CS50: LIKE operator, variable substitution with % expansion

Question

I am trying to get a query into a variable called results, in which I query the database to find the books with a title like the input from the search bar received from a post method. The query I am running is as follows:

results = db.execute("SELECT * FROM books WHERE title LIKE (%:search%)", {"search": search}).fetchall();

With the above query, I get the following error:

sqlalchemy.exc.ProgrammingError: (psycopg2.ProgrammingError) syntax error at or near "%".

This works as expected if I remove the %, or if I manually give the LIKE a parameter (eg: LIKE ('%the%')), but this does not really give back any results unless the search is exactly as one of the book titles in the database, and it defeats the purpose of using variable substitution by hard coding the parameters. I am also wondering if it's possible to use ILIKE for case insensitive when querying with SQLAlchemy.

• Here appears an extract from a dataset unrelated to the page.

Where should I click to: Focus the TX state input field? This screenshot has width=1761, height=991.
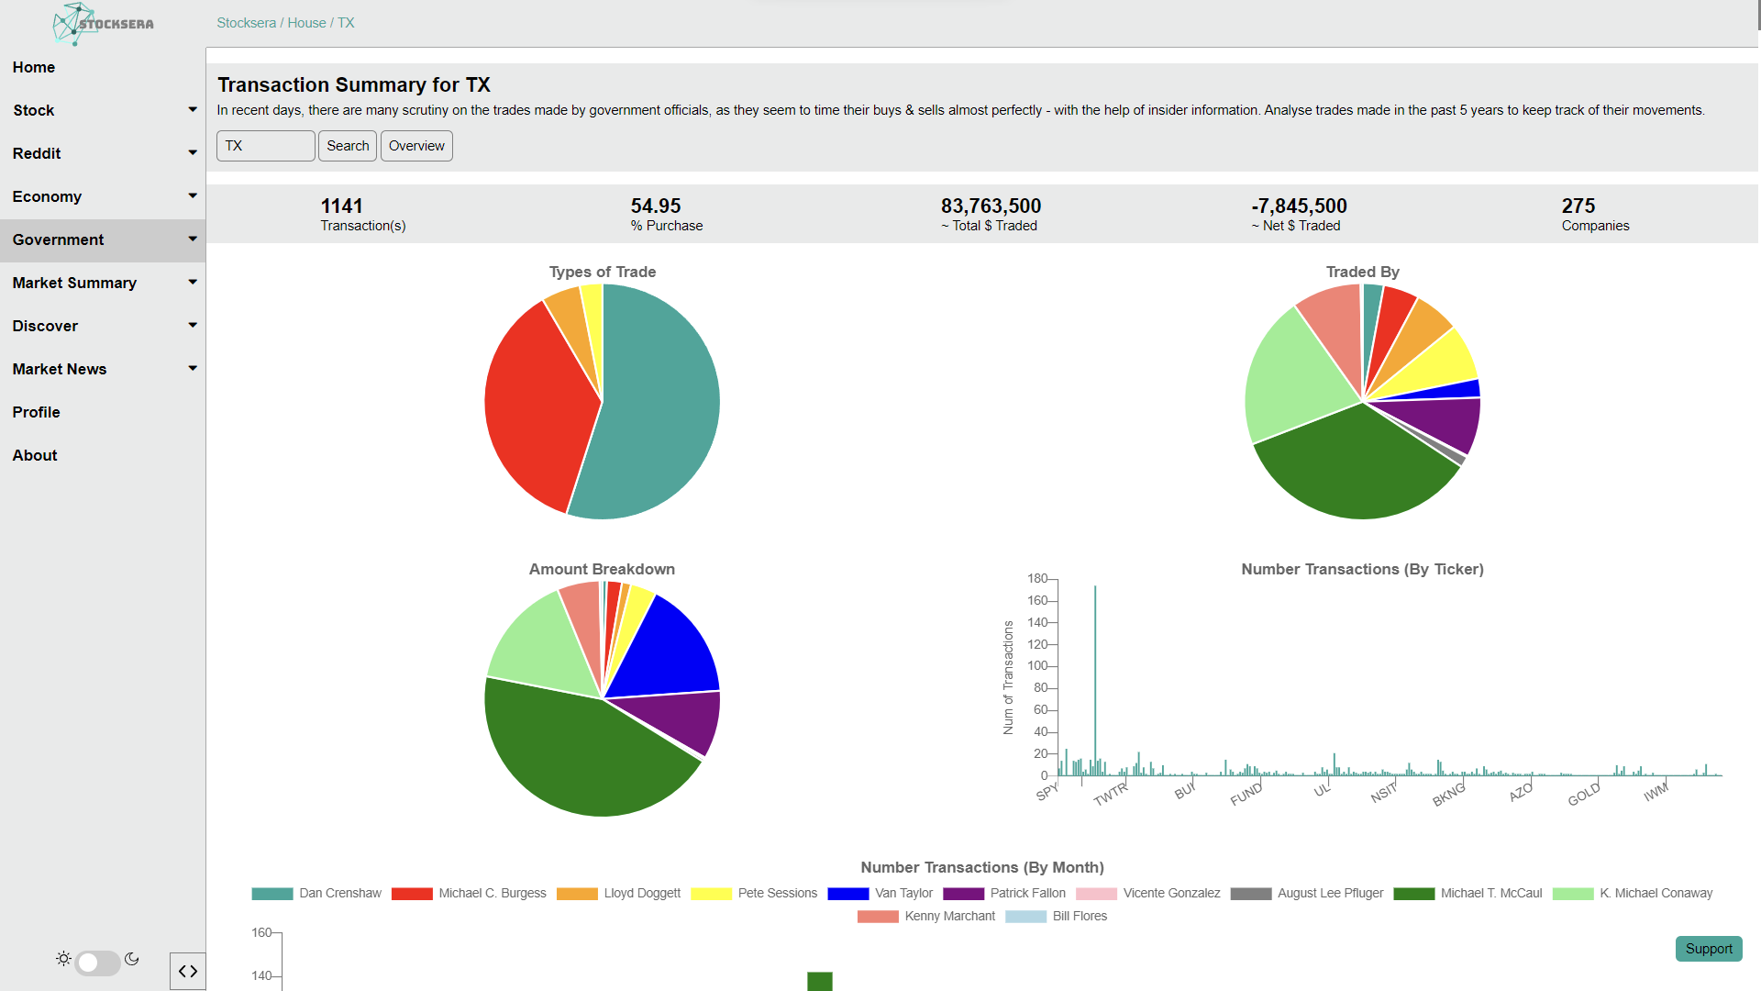coord(266,146)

I am aware that I could use Object Relational Mapping, and use different functions such as the filter function and whatnot, but for this assignment we are meant to not use ORM and use simple queries. Any suggestions?

Answer 1

Pass the entire search string as the parameter to the LIKE operator:

results = db.execute(text("SELECT * FROM books WHERE title LIKE :search"),
                     {"search": f"%{search}%"}).fetchall();

or alternatively concatenate in the database:

results = db.execute(
    text("SELECT * FROM books WHERE title LIKE ('%' || :search || '%')"),
    {"search": search}).fetchall();